== Dataset

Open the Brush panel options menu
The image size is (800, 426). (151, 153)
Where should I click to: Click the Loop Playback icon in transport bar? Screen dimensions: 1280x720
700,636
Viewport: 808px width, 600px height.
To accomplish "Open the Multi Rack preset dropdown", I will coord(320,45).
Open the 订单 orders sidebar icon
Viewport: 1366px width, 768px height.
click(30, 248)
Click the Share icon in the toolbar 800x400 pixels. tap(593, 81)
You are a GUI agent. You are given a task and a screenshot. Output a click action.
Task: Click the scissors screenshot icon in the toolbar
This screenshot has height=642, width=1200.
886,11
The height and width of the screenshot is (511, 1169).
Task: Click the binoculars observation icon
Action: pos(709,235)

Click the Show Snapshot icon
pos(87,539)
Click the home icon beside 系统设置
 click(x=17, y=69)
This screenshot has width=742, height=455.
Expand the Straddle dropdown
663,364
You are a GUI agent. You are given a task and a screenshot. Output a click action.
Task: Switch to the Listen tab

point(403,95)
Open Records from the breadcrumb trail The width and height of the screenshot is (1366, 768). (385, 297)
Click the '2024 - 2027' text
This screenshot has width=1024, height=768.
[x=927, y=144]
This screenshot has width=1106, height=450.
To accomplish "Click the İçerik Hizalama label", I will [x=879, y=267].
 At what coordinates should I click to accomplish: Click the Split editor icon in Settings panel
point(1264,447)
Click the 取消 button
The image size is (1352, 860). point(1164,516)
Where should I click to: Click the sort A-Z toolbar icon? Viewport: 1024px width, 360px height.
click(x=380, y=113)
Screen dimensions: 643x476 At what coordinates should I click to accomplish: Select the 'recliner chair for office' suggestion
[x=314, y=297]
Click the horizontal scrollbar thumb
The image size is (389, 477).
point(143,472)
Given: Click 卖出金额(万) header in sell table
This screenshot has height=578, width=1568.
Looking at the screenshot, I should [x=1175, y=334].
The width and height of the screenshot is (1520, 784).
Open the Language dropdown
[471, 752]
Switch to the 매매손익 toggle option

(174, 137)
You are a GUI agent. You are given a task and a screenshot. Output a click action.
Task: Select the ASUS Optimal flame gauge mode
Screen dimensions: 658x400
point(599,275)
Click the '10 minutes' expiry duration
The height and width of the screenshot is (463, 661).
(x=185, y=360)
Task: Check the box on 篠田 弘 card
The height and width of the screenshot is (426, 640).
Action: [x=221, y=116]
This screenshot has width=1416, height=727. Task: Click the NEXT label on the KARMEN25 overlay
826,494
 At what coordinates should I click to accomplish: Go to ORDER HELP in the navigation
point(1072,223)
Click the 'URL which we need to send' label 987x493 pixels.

====

[Goal of the exercise]
Where a line in the records above contains the word "pixels", include it in the count; state the total and nothing more.

[Solution below]
2